Many researchers would like the benefits that come with tenure, an option yet to be offered to faculty members hired at Doha branches (as opposed to those visiting from the US home campuses). This is partly explained by Gulf countries' labour and immigration laws, which frown on recruitment options implying a right of permanent residence. "Everything is set up so people who are not citizens are encouraged to leave after five or ten years," says Holste.

And Qatar and other Gulf countries rarely offer citizenship to expatriates. "A broad extension of citizenship rights to non-nationals would be extremely unpopular," says Diwan. Extensive state welfare programmes in the Gulf, along with the delicate sectarian balance to be maintained between Sunni and Shi'a Muslims, render any programme to naturalize foreigners unpalatable to most.
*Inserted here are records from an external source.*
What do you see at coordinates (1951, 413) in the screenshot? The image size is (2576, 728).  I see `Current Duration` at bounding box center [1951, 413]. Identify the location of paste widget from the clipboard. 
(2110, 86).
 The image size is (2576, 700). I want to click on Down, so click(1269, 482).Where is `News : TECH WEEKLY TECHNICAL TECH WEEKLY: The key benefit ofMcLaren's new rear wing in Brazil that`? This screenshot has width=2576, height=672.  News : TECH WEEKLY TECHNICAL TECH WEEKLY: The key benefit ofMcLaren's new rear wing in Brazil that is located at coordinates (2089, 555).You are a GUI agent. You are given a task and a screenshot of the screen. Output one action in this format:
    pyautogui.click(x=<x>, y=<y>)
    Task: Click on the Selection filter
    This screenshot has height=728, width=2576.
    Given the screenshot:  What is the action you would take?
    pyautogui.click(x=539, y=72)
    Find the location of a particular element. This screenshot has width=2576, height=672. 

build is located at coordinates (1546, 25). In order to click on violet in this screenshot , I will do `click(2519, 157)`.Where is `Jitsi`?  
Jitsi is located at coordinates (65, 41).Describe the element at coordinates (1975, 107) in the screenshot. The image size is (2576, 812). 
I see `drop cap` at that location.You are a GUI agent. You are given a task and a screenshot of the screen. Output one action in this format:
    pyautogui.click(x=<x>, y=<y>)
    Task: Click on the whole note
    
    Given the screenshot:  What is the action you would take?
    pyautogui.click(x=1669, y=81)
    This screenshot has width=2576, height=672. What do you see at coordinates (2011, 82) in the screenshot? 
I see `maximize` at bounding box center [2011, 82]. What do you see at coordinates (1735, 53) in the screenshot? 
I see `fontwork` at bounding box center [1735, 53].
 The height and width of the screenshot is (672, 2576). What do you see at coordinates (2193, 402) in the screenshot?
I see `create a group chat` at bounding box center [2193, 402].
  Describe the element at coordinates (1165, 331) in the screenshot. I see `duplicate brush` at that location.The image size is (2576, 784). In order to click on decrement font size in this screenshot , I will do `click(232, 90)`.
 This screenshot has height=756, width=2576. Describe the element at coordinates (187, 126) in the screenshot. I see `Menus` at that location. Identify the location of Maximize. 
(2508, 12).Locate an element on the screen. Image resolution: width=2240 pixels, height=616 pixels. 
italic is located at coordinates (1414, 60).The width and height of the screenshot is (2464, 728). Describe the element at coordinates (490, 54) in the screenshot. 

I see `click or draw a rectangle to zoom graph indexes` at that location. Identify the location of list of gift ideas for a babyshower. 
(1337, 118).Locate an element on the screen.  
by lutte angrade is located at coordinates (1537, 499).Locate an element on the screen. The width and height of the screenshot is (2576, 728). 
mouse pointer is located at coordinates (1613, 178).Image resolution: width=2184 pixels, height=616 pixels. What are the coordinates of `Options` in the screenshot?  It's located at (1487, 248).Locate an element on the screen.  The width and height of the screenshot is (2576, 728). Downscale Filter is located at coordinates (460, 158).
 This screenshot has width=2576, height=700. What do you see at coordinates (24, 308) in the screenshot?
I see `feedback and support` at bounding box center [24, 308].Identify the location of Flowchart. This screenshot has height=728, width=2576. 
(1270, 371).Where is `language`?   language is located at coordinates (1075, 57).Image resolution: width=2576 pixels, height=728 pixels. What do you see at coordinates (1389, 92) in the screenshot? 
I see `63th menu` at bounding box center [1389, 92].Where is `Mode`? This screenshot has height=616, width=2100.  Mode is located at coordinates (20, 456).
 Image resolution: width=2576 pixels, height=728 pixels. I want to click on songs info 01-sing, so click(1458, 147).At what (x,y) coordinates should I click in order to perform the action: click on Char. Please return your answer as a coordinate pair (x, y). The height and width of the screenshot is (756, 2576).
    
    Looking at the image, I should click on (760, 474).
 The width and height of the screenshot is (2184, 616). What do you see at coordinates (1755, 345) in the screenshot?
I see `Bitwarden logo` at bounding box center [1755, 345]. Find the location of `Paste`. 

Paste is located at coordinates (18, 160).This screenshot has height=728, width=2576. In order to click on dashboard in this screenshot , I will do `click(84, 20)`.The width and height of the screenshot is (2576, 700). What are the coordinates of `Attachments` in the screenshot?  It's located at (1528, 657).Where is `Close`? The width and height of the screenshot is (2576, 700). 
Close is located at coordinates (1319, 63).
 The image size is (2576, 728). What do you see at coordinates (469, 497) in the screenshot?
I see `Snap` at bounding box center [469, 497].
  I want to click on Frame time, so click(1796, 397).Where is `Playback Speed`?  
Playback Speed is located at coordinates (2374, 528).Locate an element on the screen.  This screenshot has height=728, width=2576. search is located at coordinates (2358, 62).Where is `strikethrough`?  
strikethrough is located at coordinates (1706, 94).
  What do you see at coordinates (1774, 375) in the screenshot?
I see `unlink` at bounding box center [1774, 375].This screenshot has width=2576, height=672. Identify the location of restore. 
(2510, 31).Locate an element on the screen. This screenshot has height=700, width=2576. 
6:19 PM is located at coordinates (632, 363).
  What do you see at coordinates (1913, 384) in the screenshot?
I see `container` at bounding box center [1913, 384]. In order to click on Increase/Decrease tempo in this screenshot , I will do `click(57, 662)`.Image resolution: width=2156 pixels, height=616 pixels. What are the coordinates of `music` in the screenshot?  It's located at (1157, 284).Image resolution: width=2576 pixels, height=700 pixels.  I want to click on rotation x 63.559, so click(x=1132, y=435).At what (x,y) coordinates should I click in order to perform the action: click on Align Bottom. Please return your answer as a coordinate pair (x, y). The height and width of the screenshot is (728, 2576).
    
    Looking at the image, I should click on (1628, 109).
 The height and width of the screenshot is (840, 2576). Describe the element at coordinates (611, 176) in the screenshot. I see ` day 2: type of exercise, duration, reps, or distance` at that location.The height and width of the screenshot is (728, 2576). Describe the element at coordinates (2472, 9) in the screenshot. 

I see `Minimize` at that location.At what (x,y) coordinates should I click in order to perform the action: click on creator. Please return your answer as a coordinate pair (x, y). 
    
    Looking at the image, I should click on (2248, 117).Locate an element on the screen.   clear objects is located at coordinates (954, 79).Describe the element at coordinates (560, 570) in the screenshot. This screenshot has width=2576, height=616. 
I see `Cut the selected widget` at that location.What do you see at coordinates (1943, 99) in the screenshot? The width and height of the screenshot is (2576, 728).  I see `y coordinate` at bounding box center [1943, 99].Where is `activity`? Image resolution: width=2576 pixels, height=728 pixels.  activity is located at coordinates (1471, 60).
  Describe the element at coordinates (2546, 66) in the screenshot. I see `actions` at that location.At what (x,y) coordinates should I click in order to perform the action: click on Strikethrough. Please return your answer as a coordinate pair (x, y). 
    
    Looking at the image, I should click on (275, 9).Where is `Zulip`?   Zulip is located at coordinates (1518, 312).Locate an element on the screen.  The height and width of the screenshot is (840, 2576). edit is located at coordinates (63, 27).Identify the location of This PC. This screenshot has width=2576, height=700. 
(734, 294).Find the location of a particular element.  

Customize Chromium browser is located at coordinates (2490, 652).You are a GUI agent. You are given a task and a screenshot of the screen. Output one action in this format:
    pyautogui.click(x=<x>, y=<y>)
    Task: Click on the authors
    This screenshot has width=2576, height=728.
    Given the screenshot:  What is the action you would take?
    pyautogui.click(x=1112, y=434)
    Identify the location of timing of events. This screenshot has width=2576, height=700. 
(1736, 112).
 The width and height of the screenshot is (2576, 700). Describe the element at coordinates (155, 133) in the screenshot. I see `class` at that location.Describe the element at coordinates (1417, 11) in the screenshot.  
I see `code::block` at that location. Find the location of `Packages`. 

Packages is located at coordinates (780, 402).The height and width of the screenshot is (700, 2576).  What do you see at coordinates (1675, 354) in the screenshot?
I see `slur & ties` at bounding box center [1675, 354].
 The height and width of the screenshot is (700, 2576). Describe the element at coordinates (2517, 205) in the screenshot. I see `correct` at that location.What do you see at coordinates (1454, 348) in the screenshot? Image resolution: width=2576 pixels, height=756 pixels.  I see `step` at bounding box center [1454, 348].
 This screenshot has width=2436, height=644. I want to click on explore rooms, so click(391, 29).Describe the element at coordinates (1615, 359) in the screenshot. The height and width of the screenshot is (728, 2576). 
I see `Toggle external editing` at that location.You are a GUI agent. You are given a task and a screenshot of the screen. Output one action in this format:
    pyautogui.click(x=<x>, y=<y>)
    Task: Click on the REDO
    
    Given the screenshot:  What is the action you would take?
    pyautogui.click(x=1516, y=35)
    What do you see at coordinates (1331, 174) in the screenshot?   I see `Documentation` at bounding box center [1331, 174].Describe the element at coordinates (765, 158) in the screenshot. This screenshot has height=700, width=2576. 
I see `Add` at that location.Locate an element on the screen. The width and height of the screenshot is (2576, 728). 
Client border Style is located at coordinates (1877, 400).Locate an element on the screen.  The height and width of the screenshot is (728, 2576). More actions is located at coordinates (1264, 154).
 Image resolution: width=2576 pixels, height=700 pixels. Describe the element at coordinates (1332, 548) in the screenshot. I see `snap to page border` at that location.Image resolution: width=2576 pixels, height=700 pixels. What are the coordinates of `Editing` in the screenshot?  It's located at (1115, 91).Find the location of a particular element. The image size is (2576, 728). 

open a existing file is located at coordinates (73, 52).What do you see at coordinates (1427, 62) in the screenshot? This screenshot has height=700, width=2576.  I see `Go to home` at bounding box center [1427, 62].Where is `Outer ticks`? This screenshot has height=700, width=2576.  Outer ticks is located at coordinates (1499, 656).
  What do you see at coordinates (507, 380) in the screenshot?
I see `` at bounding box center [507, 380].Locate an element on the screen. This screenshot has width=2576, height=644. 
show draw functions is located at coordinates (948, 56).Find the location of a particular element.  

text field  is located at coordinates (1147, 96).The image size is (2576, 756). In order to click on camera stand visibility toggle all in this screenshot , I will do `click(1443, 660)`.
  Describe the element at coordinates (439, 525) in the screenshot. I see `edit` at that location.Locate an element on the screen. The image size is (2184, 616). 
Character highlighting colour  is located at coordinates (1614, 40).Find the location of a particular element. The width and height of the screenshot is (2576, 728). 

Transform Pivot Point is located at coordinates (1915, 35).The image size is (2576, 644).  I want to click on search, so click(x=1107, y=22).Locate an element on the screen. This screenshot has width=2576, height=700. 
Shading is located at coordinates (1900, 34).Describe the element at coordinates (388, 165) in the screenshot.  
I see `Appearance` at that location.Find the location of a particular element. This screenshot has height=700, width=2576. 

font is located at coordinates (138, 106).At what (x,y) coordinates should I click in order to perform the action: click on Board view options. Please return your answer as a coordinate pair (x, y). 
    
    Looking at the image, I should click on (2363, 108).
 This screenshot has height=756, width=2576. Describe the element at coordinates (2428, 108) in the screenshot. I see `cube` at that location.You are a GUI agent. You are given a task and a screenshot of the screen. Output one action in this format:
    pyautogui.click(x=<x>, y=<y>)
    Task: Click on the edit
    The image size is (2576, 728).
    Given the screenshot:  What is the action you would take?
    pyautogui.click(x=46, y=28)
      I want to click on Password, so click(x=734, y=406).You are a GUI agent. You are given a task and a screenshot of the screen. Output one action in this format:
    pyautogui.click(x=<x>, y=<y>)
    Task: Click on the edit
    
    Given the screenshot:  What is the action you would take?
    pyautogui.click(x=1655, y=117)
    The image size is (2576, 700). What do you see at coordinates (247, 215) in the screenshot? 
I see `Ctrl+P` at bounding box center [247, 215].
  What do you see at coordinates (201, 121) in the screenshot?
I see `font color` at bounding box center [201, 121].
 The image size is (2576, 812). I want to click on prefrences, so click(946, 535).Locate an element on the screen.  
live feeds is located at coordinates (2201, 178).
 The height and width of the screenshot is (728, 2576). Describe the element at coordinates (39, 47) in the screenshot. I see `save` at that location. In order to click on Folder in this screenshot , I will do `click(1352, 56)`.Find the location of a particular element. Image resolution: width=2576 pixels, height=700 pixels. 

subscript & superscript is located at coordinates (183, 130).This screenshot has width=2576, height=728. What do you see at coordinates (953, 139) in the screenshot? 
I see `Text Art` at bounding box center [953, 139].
Foreigners wishing to be hired need a Qatari sponsor (who can be an individual, a firm or a government agency). And most contracts span two to five years.

Officials at the branch campuses say that they are discussing options with the Qatar Foundation, and Al Saady notes that proposals to modernize labour laws are under way. Others in the region have proven faster than Qatar on the tenure front. The UAE, which has a thriving trade hub in Dubai, plenty of oil in Abu Dhabi and no sectarian divide, has more open labour and immigration laws than most of its neighbours.

Qatar's litany of challenges has not dissuaded enterprising researchers such as Machaca, who sees a long-term future in the small state. "As a scientist, what do I need? To do cutting-edge science, to publish it, and hopefully in the long term to be able to commercialize it. And of course you want your family to be happy," he says. "Can I do this in Doha? Absolutely."